とろりとした裂け目を滑らせるように、何度も何度もクレイの先端でなぞる。  
クレイはその度に腰を浮かせ、奥まで押し入れようとするけれど、ひょいとお尻を突き出して逃げてみせる。  
膣の中がうずうずするのを、受け入れたいのをぐっと堪えて。  
もうこうなると、ほとんど我慢比べだよね。  
 
たまりかねたように、クレイがわたしの両腕を掴んだ。  
ため息と哀願するような眼差しが、なにか訴えている。  
わかっているけど……思い切りいたずらっぽく笑ってみせながら、言葉で聞いてしまう。  
……ほんとに意地悪だなあ、今日のわたしってば。  
 
「なーあに?」  
「……頼む…よ、俺、ヘンになっちまう……」  
 
すがるような、甘えたような鳶色の瞳。  
もうね、なんて言うのか……おねだりするその姿がかわいいったら………  
思わず満面の笑みが浮かんでしまいそうになる。  
 
「わたしのこと……本当に好き?」  
「…好きだよ、大好きだ。……俺にはパステルしか、いないんだよ……っ」  
 
一番欲しかった言葉。心底わたしを欲しがる、愛しいクレイ。  
焦らしに焦らして、ようやく気が済んだとでもいうのかな。  
わたしはその言葉を聞いて、どこかひっかかっていたものが溶けるのがわかった。  
 
緩む口元を引き締めながら、クレイに跨ったままで身を屈め、軽く唇に触れた。  
そのままゆっくりと膝を曲げて腰を落とし、クレイのものに自分を突き刺していく。  
その反動のように、胸の奥から押し出される、色つきの吐息。  
 
「は………ぁん」  
「パス、テル……中が、熱い……」  
 
わたしはお尻を少し後ろへずらしながら、自分の奥深くまで、熱く昂ぶったものを収めた。  

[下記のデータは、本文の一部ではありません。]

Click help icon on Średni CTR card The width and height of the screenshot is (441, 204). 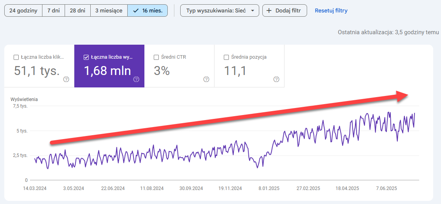pos(206,79)
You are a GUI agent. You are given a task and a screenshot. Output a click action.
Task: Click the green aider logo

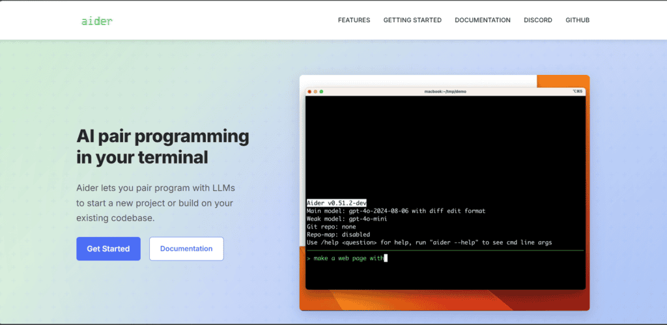[97, 21]
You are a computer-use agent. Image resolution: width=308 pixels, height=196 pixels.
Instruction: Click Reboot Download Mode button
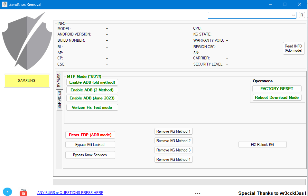pos(277,98)
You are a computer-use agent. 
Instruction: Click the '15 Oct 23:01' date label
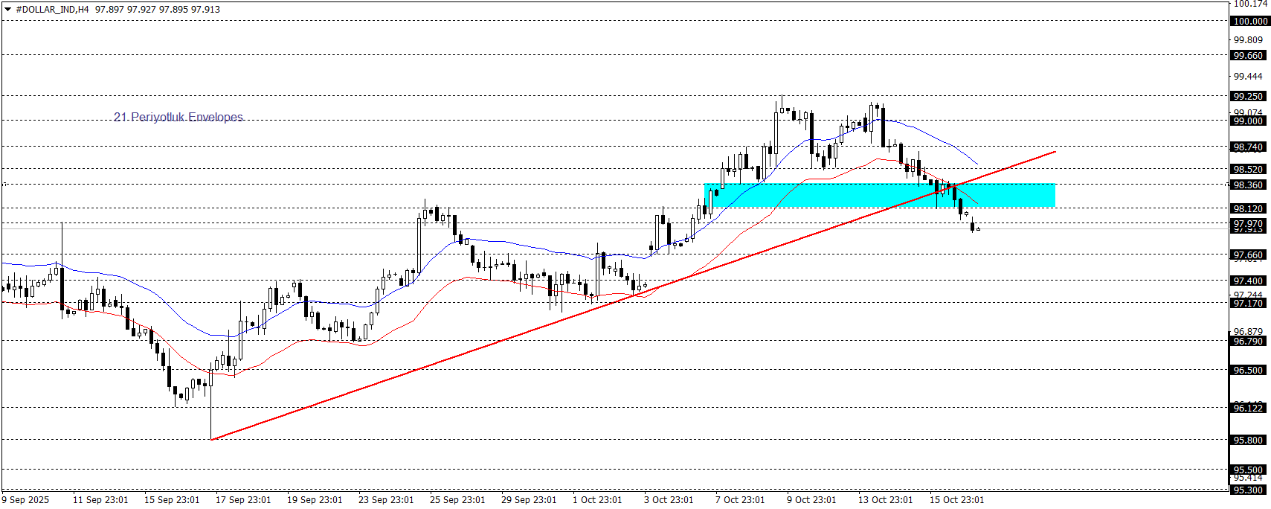tap(956, 499)
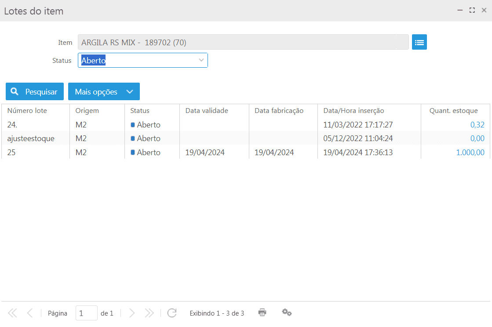Click the Pesquisar button
Image resolution: width=492 pixels, height=327 pixels.
tap(35, 91)
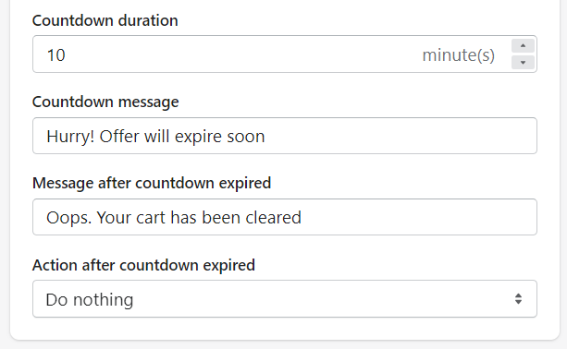
Task: Select the 'Do nothing' option text
Action: pyautogui.click(x=90, y=300)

クレイ自身の先端が、わたしの一番奥をぐにっと押し上げ、お腹の底を貫くような快感が走った。  
広い胸に突っ張った両手を支えに、わたしはお腹に力を込めて、思い切り腰を動かした。  
クレイのソレが出入りするたび、ずぷっ、ずぷっ、といやらしい音と愛液が飛び散る。  
 
「あんっ、あ、ぁん…っ、ク、レイぃっ」  
「パステル、すごく……い、い…っ」  
 
半分苦痛に近い表情を眉間の辺りに覗かせ、絞るように呟くクレイ。  
わたしの滴で湿った、クレイの濃い茂みとわたしの細い毛が、からむように擦れ合う。  
大きな手が、白いシーツをくしゃくしゃに握り締めていた。  
上体を起こして、花芯をクレイのものに擦るように腰を突き出す。  
脚の間がピリっと弾かれたような刺激に刺され、その快感を追いかけるように、わたしは一心に恥骨を押し付けた。  
 
「んっ…あん、クレイ……気持ちいい、よぉ……」  
 
のけぞる体に逞しい腕が伸ばされ、ごつい指がわたしの胸を鷲掴みにする。  
下から乳房を持ち上げるように、押し潰さんばかりに揉みしだく。  
つんとたった先端をくりくりと指先で転がしながら、クレイはわたしの腰の動きに合わせるように股間を勢いよく突き上げてきた。  
熱くて堅いクレイのものが奥を押し上げ、体の芯を鈍痛にも似た衝撃が突く。  
 
「あぅっ、あ、そこ、そこぉっ」  
「…ここ?ここが、いいのかっ?」  
「んっ、そう……そこ、奥ぅっ」  
 
クレイはわたしの嬌声に答えるように、汗を跳ね散らして下から突き上げてくる。  
あぁ、もう、くらくらするくらい気持ちいい。  
快感にヒクヒクする膣が、クレイのものをねっとりと捉え、絡むように巻き込んでいるのがわかる。  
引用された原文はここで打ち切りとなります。